1. Multiple security alerts are triggered across various data sources, such as endpoint activity, network traffic, and authentication logs.
2. Alerts are aggregated and correlated by user.name and user.id, filtering out system accounts and noisy rule types.
3. The rule extracts key alert details, including rule names, threat tactics, techniques, affected hosts, source IPs, and event datasets.
4. An alert summary is constructed, including the user’s name, email, number of alerts, distinct rules triggered, affected hosts, time window, and maximum risk score.
5. The LLM analyzes the alert summary, considering multi-host activity, credential access alerts, unusual source IPs, and tactic progression.
6. The LLM provides a verdict (TP, FP, or SUSPICIOUS), a confidence score, and a brief summary explaining the assessment.
7. The rule filters results to surface only compromised or suspicious accounts with a confidence score above 0.7.
8. ECS fields are mapped for timeline visibility and alert exclusion and the analyst is presented with a high-confidence alert.

Impact

A successful attack using compromised credentials can lead to unauthorized access to sensitive data, lateral movement within the network, and potentially data exfiltration or ransomware deployment. This detection rule helps to quickly identify compromised user accounts, allowing security teams to respond promptly and prevent further damage.

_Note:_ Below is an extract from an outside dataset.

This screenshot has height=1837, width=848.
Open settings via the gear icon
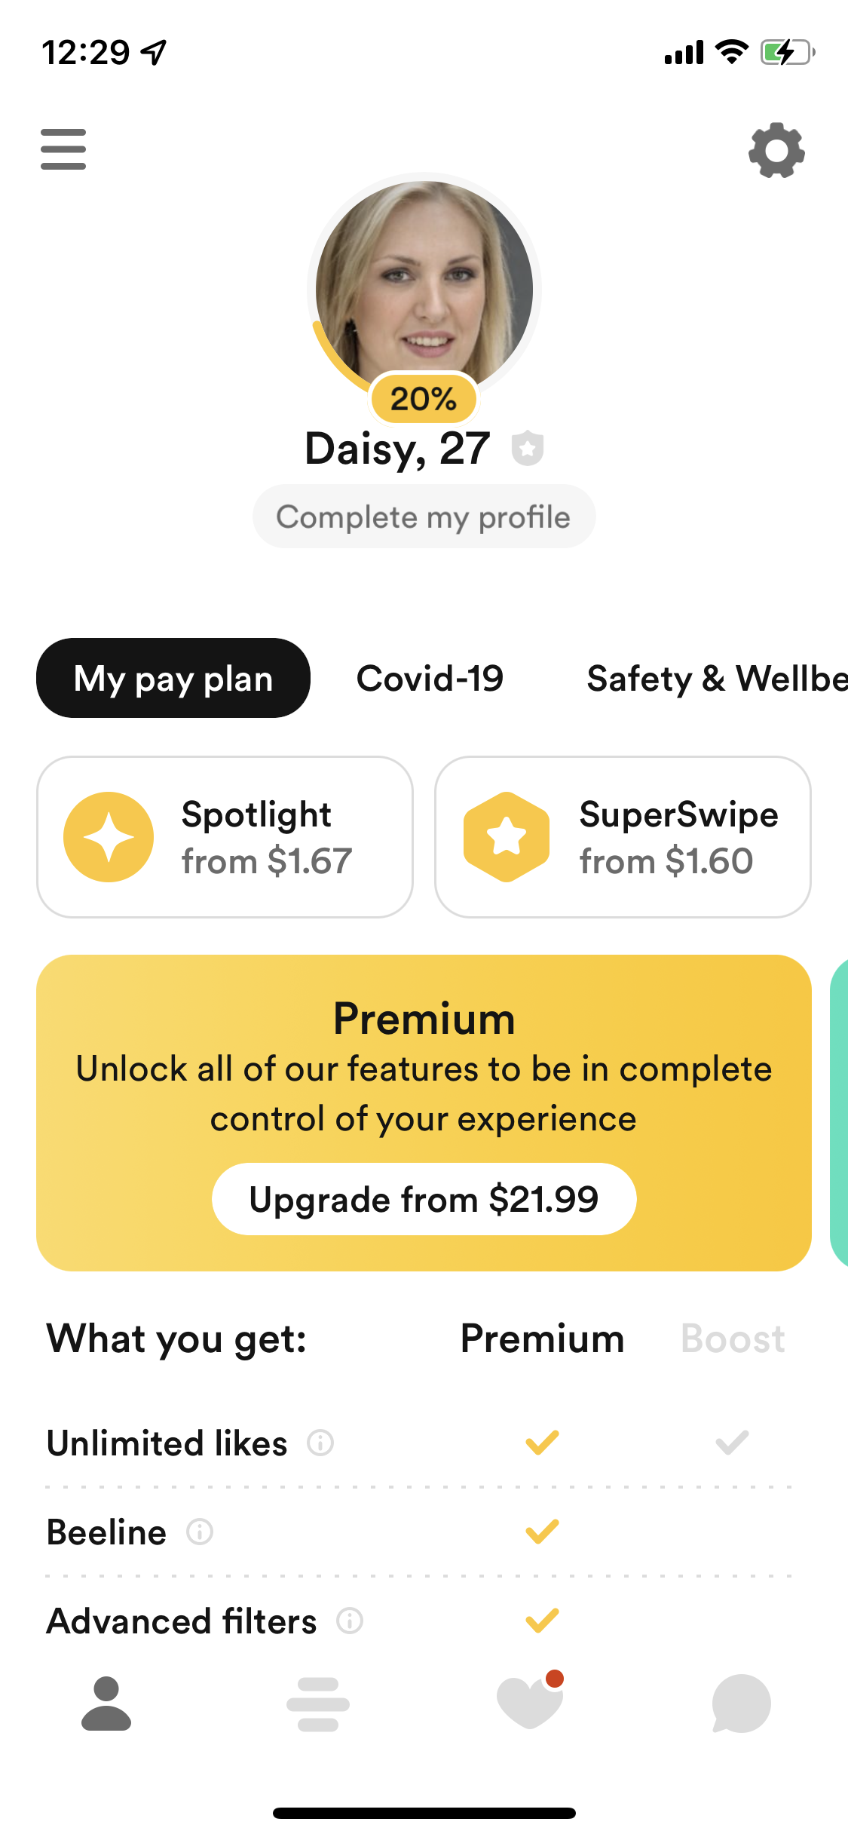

The rule reduces the amount of time analysts spend manually triaging alerts and helps them prioritize high-risk users based on an LLM’s assessment.

Recommendation

• Ensure that your Elastic Cloud deployment is running version 9.3.0 or later to leverage the ES|QL COMPLETION command with Elastic’s managed LLM.
• Review the Esql.summary field in the generated alerts to understand the LLM’s assessment of why the user was flagged.
• Investigate alerts where the Esql.confidence score is above 0.9, as these indicate strong indicators of compromise.
• Examine the Esql.kibana_alert_rule_name_values and Esql.kibana_alert_rule_threat_tactic_name_values to understand which detection rules triggered and what MITRE ATT&CK tactics were observed.
• Use the provided investigation steps in the rule’s note to conduct a thorough investigation, checking for unusual login times, locations, password resets, and MFA changes.